## THE TASK
Write out, word for word, every line in the data below from the one containing "Task: Click the Jan 22 axis label" to the one containing "Task: Click the gray 震度1 legend icon", both of them included.

## Collected data
= = =

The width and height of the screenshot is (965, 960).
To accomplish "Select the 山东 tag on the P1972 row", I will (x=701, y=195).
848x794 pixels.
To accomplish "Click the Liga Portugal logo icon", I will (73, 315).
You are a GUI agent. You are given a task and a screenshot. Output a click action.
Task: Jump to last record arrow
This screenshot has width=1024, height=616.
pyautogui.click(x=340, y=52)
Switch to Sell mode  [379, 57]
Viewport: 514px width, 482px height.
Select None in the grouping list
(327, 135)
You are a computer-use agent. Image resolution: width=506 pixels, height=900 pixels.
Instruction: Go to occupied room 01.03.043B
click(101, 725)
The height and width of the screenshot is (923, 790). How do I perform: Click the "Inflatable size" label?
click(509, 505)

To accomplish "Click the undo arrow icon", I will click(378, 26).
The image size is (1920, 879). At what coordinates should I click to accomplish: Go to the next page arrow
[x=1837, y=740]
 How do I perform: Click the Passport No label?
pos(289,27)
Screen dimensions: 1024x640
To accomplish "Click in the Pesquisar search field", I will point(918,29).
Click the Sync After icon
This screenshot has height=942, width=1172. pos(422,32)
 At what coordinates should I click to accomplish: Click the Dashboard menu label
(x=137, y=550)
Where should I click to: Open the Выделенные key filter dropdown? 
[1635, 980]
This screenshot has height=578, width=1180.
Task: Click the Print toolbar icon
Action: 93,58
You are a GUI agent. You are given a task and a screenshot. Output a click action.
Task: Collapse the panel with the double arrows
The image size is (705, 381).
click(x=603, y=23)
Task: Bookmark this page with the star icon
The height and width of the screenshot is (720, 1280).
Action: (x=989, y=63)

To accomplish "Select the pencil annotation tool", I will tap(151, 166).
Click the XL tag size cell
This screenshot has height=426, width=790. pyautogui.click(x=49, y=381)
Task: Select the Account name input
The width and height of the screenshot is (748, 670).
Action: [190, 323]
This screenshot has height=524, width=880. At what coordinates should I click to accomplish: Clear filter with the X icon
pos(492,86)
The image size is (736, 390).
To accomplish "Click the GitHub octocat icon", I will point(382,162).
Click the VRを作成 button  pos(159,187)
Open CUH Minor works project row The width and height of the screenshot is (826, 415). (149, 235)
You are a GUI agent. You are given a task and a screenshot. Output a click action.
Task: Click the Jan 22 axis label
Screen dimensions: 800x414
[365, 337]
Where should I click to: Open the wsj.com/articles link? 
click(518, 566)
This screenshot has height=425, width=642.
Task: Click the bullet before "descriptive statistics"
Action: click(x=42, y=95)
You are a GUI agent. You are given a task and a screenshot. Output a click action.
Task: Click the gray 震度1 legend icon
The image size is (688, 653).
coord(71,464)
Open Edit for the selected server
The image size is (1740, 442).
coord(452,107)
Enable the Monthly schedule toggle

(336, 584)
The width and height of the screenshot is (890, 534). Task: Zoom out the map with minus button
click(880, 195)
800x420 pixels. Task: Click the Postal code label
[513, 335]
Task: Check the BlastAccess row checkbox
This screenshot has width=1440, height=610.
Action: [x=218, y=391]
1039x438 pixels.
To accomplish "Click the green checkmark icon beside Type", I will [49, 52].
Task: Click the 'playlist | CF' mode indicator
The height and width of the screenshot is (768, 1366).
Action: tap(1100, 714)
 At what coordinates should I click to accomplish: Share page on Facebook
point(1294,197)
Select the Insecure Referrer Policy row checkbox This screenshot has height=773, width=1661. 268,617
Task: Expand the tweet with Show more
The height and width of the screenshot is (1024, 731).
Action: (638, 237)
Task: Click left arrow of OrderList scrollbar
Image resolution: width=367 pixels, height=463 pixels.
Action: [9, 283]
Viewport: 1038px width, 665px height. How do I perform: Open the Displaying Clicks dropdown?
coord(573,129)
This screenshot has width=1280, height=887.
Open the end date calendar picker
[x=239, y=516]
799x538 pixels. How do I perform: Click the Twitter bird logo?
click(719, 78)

= = =

## FINISHED TASK
Task: Click the Jan 22 axis label
Screen dimensions: 800x414
[365, 337]
Where should I click to: Open the wsj.com/articles link? 
click(518, 566)
This screenshot has height=425, width=642.
Task: Click the bullet before "descriptive statistics"
Action: click(x=42, y=95)
You are a GUI agent. You are given a task and a screenshot. Output a click action.
Task: Click the gray 震度1 legend icon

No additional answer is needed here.